# Hi new member



## Thermo (Feb 12, 2016)

Hi to all. I'm fairly new to this coffee brewing. I have bought a second hand Gaggia classic which had a Roncillio v2. I have upgraded this to a Roncillio v3 which I saw on one of the forums. I understand that a grinder is needed. Can anyone give me advice on which one to get. New or second hand upto around £80 OR £90


----------



## icxga (Mar 27, 2015)

Japanese cermaic burr hand grinder


----------



## Thermo (Feb 12, 2016)

Hi icxga, thank you for your quick reply. I was thinking of an electric grinder


----------



## Glenn (Jun 14, 2008)

Sometimes grinders appear here for less than £100 so keep your eyes peeled.

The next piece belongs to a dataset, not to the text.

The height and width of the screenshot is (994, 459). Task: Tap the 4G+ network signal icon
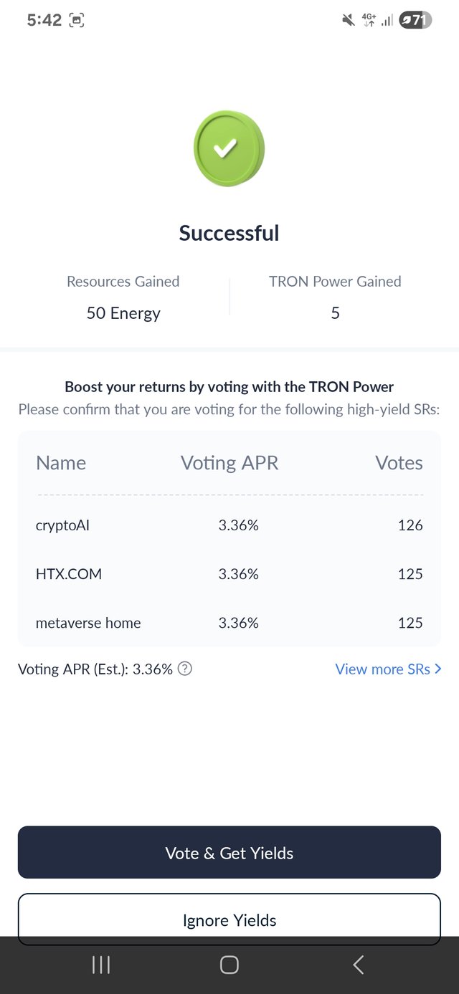[369, 20]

Minimum spec is an Iberital MC2

If you can puck up a used commercial grinder in that price range chances are it has dome some mileage but is likely to still be better than the lead in cheaper models and much better than any blade grinder.


----------



## Thermo (Feb 12, 2016)

Hi Glenn, thank you for that. The inertial mc2 certainly looks good. I will try and get one


----------



## Thermo (Feb 12, 2016)

Hi Glenn, thank you for that. The inertial mc2 certainly looks good. I will try and get one


----------